Diana Paris, recoge la biografía de Virigina Woolf para hablarnos de las lealtades al clan.

¿Cuál fue la dolencia que acompañó los 59 años de Virginia Woolf? La carga familiar que piedra a piedra juntó en las proximidades del río donde se arrojó. Su trastorno bipolar, las alteraciones reiteradas de sus percepciones, las largas fases depresivas alternando con la euforia delirante son algunas de las manifestaciones clínicas.

Delirios, pesimismo, estados maníacos, excitación rabiosa, culpabilidad extrema, irritabilidad ofensiva, autocrítica mordaz, pérdida de conciencia, esquema corporal alterado (“una sórdida boca y una sórdida tripa que pedían comida”), lentitud del pensamiento, desesperanza, pesadillas recurrentes, horror a la soledad, anorexia, amenorrea, migrañas, insomnio. Todos síntomas que expresan la gravedad de su cuadro. Y que aumenta en confrontación con la mirada de Leonard: “Virginia permaneció a través de toda su enfermedad, aun cuando estaba más insana, terriblemente cuerda en tres-cuartos de su mente. El hecho es que su locura estaba en sus premisas, en sus creencias.  O como ella misma dijera de sí: “¡Cuán inútil soy para este mundo!
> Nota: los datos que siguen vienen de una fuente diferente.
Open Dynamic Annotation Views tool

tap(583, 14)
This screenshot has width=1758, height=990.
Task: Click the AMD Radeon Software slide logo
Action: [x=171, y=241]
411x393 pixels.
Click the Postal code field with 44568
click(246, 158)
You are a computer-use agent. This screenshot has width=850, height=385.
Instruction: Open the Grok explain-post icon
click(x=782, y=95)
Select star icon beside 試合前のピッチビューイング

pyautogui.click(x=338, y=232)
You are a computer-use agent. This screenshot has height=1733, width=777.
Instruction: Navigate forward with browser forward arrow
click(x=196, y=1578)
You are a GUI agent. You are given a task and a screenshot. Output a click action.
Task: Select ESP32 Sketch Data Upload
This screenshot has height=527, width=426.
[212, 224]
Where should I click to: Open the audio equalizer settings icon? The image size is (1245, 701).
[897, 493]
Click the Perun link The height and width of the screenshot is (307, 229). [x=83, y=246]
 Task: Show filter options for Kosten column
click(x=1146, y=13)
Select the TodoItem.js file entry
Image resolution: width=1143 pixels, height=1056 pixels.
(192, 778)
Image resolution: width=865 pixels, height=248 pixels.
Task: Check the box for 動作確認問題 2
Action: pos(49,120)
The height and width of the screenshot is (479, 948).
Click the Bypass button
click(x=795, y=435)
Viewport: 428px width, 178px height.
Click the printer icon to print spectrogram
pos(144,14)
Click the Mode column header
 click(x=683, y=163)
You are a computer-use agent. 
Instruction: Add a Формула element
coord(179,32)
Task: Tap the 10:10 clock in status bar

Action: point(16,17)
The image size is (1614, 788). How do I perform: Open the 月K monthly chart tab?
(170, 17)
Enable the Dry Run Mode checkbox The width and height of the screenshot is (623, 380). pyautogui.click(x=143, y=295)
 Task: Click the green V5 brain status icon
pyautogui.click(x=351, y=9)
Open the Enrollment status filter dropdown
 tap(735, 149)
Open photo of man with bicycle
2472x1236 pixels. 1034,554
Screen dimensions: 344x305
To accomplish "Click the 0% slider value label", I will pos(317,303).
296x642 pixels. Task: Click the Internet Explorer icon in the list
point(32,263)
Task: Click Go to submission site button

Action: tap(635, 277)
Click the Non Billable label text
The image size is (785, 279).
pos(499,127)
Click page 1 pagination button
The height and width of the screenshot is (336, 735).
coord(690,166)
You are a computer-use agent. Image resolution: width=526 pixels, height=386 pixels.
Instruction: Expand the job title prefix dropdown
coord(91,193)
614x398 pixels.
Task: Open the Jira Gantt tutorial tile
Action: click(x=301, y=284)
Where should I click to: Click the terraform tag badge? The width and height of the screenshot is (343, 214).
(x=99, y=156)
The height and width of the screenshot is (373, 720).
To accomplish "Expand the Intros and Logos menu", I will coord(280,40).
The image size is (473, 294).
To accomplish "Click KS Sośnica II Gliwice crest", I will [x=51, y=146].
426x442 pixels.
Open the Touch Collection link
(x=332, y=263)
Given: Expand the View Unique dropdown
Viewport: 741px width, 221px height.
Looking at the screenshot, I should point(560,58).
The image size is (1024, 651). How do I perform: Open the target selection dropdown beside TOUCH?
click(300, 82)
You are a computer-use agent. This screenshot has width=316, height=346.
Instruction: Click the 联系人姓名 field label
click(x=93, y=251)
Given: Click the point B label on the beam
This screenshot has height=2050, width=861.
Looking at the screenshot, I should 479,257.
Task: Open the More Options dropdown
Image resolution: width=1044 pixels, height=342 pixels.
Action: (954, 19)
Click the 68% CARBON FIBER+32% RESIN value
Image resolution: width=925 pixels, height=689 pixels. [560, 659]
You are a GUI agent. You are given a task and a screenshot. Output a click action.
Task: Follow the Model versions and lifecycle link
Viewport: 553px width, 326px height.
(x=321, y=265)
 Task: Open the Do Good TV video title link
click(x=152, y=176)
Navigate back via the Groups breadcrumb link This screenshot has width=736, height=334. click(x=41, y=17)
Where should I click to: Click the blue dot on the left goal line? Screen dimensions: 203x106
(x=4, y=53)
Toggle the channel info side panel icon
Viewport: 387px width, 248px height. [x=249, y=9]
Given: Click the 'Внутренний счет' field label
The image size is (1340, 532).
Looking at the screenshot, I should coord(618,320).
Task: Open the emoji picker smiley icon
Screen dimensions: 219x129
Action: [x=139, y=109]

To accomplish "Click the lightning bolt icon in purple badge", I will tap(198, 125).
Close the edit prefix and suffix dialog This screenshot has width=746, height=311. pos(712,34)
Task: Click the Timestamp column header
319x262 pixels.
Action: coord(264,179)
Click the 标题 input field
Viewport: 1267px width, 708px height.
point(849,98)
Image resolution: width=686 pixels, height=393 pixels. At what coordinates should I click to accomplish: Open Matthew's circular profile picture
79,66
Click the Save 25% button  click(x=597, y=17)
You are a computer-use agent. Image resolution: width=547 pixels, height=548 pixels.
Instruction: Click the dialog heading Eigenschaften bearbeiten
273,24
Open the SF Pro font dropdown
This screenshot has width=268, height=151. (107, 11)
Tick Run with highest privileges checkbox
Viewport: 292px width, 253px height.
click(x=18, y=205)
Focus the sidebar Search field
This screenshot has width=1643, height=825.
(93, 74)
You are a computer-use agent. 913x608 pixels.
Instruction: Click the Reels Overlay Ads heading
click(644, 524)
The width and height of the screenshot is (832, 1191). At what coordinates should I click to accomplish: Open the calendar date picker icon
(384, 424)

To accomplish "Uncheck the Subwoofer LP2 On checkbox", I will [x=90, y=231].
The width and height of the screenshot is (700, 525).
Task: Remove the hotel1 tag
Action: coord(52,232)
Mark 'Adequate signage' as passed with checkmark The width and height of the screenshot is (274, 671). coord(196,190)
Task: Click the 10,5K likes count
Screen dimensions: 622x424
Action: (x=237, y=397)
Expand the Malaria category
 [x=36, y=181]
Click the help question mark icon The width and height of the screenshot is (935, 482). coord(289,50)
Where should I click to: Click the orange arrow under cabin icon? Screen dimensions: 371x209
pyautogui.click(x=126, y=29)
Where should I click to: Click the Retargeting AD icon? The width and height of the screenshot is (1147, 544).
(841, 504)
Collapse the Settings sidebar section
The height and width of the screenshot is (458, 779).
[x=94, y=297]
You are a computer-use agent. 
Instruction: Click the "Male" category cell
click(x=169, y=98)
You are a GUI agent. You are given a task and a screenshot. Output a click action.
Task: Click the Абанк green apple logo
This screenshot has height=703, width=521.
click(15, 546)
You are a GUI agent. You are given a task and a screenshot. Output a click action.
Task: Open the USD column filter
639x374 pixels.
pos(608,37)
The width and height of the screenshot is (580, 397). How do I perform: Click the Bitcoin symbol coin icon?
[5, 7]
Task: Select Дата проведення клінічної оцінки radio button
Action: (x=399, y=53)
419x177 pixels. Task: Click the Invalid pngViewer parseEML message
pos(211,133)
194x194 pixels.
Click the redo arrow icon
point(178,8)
Egoísta, vanidosa, egocéntrica e incompetente”.

Lealtad al clan familiar

Hay vidas que llegan al mundo con la sobre exigencia de lealtad al clan. Los nombres y fechas en eco colocan al sujeto en una tela araña de resentires propios y ajenos. Cada quien halla la ruta de regreso a la libertad o se deja arrastrar por los fantasmas ancestrales. Ver y dotar de sentido consciente algunos episodios nos pueden salvar de repetir los infortunios de nuestros mayores. En el caso de V.W. la opción por el arte fue su tabla de salvación mientras no se dejó naufragar por las emociones más violentas.

Ser  escritor puede ser la máscara políticamente aceptable y socialmente correcta de convivir con la esquizofrenia, algunos lo consiguen. Otros, fallecen en el intento cuando se les cruza en el camino la bien pensante ayuda médica con su botiquín de prozac y diazepán.

Adormecidos los demonios, aquietadas las furias, todos somos más “aceptables”, pero la creatividad -desorientada entre fármacos, ingresos hospitalarios y diagnósticos condenatorios- el destino se reduce a escoger un puñado de piedras, llenar los bolsillos del abrigo y arrojarse al río más cercano.

V.W. fue consciente de sus alteraciones mentales, de su carácter bipolar y de la inadecuación a la realidad en la que trató de acomodarse. En el ensayo Sobre el ser enfermo  describe cómo la enfermedad modifica las rutinas y las percepciones de la vida cotidiana: las cosas que antes se  ignoraban o se daban por sentado toman otro sentido, otro espesor. “Considerando cuán común es la enfermedad, qué tan tremendo es el cambio espiritual que conlleva, lo asombroso que es cuando las luces de la salud se apagan, los países ignotos que se revelan, qué desiertos y yermos del alma un ligero ataque de influenza muestra, qué precipicios y céspedes rociados con flores brillantes una leve fiebre produce, qué antiguos y obstinados robles son desenterrados por la acción de la locura”.